• Data provided:

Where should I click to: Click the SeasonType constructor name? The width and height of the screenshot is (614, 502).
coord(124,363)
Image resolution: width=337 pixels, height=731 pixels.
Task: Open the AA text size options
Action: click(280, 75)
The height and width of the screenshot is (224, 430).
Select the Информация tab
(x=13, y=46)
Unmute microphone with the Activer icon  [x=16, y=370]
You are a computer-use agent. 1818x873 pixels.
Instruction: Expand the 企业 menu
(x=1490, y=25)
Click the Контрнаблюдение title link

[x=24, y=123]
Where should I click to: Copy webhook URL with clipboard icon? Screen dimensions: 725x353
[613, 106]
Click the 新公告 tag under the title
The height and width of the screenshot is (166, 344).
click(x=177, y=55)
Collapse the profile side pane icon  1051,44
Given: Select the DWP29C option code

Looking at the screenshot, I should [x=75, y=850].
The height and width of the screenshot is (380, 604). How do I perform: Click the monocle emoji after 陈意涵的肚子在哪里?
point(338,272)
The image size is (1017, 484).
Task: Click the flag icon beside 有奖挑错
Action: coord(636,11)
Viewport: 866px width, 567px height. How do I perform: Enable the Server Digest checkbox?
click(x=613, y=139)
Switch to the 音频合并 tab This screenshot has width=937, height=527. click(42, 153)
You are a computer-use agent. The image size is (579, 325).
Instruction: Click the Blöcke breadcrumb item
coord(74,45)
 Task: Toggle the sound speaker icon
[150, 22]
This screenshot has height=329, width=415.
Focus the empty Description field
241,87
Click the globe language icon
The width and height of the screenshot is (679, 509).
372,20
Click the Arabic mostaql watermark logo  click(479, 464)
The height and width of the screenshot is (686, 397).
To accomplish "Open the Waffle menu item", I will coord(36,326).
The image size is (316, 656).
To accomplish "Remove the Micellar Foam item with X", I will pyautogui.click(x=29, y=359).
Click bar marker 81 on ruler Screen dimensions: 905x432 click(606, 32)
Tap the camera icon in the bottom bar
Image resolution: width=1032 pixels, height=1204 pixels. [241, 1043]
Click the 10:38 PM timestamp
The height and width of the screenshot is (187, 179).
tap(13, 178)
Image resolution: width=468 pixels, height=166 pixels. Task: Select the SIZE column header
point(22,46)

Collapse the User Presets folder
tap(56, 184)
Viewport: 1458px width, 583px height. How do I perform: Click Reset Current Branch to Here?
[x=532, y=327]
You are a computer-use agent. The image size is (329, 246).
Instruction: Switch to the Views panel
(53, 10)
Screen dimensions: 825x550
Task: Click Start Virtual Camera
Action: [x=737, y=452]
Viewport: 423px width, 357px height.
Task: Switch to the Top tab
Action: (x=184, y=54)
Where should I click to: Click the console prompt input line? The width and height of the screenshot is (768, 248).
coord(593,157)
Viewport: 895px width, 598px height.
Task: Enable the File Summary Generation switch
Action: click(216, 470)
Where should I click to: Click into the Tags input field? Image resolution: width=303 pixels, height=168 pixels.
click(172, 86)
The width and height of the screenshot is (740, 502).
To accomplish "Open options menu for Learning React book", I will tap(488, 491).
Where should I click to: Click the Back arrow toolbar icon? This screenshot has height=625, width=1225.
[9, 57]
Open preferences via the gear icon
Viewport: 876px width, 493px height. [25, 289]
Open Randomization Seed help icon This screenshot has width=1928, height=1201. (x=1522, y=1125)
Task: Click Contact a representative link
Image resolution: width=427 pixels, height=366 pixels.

• Exercise instructions:
The response must give every line from the material above that holds the string "accomplish".

• Response:
To accomplish "Open the Waffle menu item", I will coord(36,326).
To accomplish "Remove the Micellar Foam item with X", I will pyautogui.click(x=29, y=359).
To accomplish "Open options menu for Learning React book", I will tap(488, 491).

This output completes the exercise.